Le autorità spagnole stanno approfondendo l’ipotesi che l’origine degli ultimi casi di peste suina africana individuati nell’area di Barcellona possa essere riconducibile a una fuga da laboratorio. Inizialmente si pensava che il virus si fosse diffuso attraverso alimenti contaminati, ma le recenti investigazioni hanno messo in dubbio questa spiegazione, ritenuta ora insufficiente per chiarire la dinamica del contagio.

Gli esperti sottolineano che la variante virale riscontrata la scorsa settimana vicino Barcellona mostra una forte somiglianza con ceppi generalmente utilizzati nella ricerca sui vaccini. Tale elemento differenzia nettamente questi casi da quelli rilevati in altri Paesi europei, dove il virus appartiene a un altro gruppo genetico.
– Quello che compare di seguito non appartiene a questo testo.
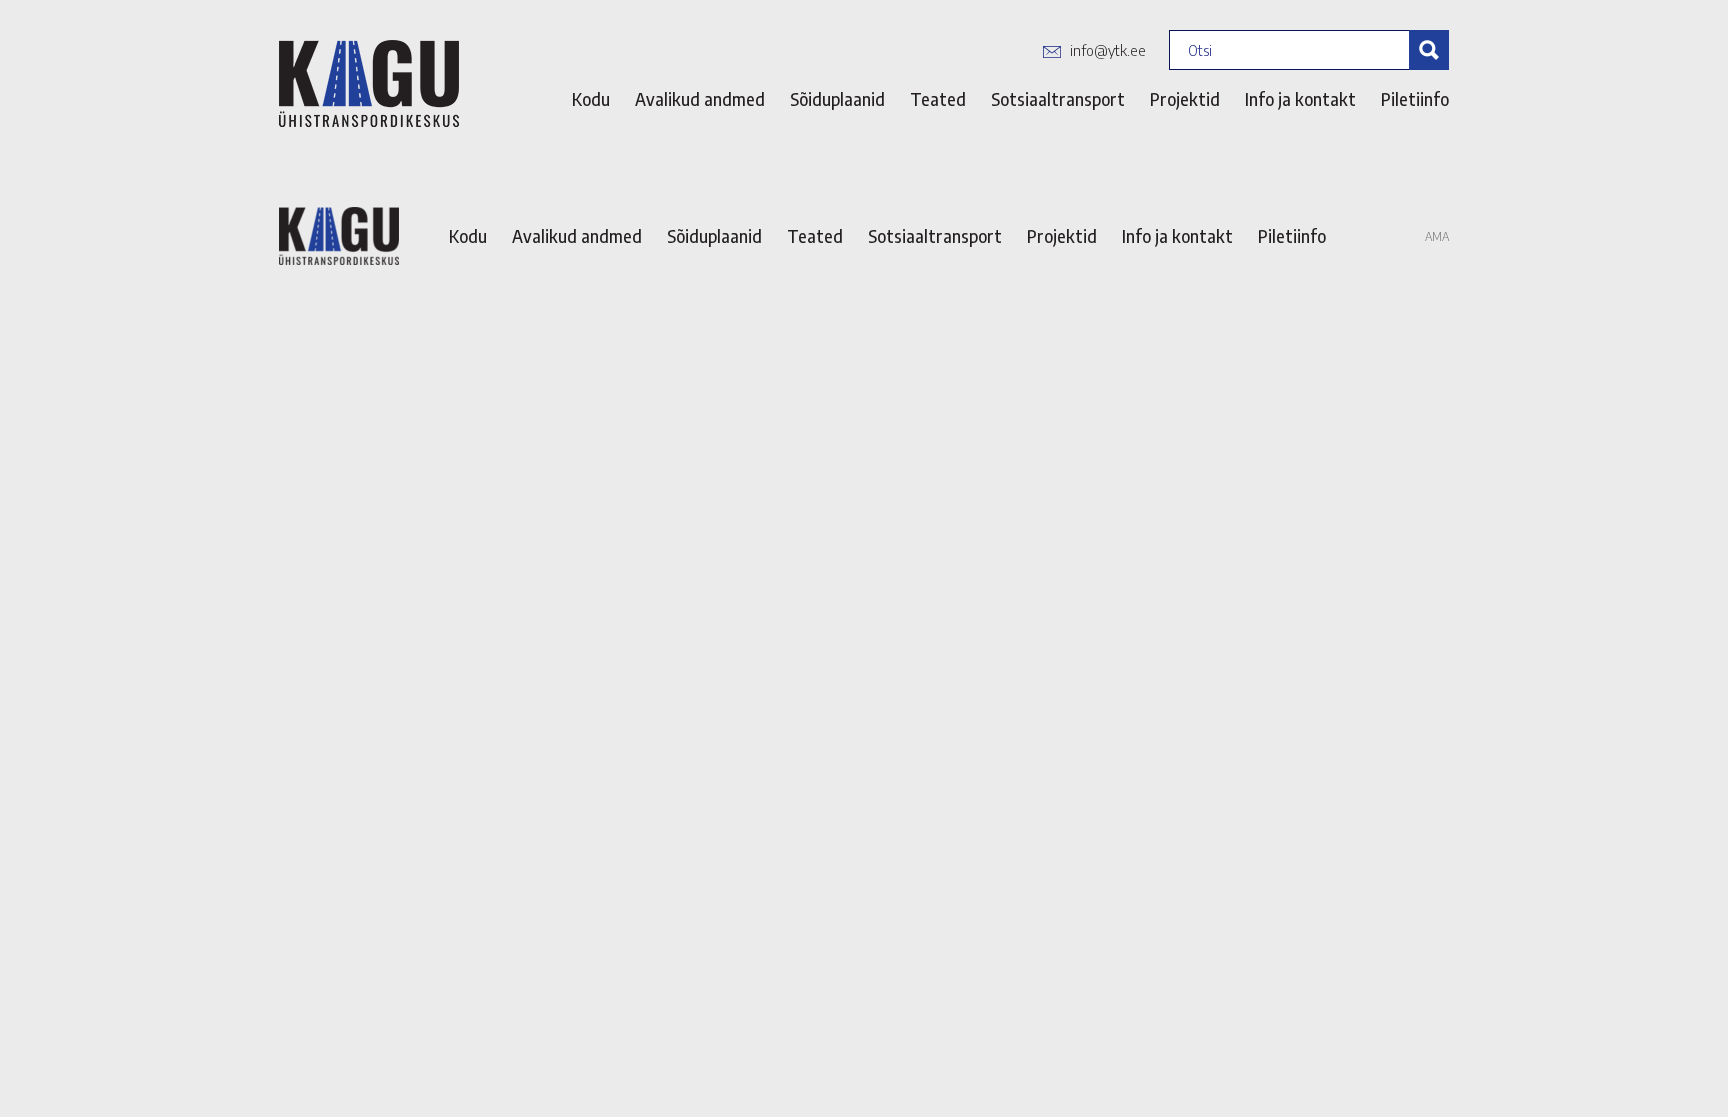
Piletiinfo (1415, 99)
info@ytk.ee (1108, 50)
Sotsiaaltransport (1058, 99)
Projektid (1185, 99)
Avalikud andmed (700, 99)
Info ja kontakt (1300, 99)
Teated (938, 99)
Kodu (591, 99)
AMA (1437, 236)
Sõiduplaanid (837, 99)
La presenza del virus nella regione è cresciuta velocemente: da fine mese scorso sono passati da sei a tredici i cinghiali selvatici risultati positivi.

Sebbene la peste suina africana non rappresenti un pericolo per l’uomo, è estremamente letale per i maiali e i cinghiali, generando grande preoccupazione per le possibili ripercussioni sulle aziende agricole locali. La Spagna è uno dei principali esportatori mondiali di carne suina, con esportazioni annue che superano i 9 miliardi di euro. In seguito al focolaio, diversi Paesi hanno sospeso l’importazione di carne suina spagnola, colpendo il settore in modo significativo.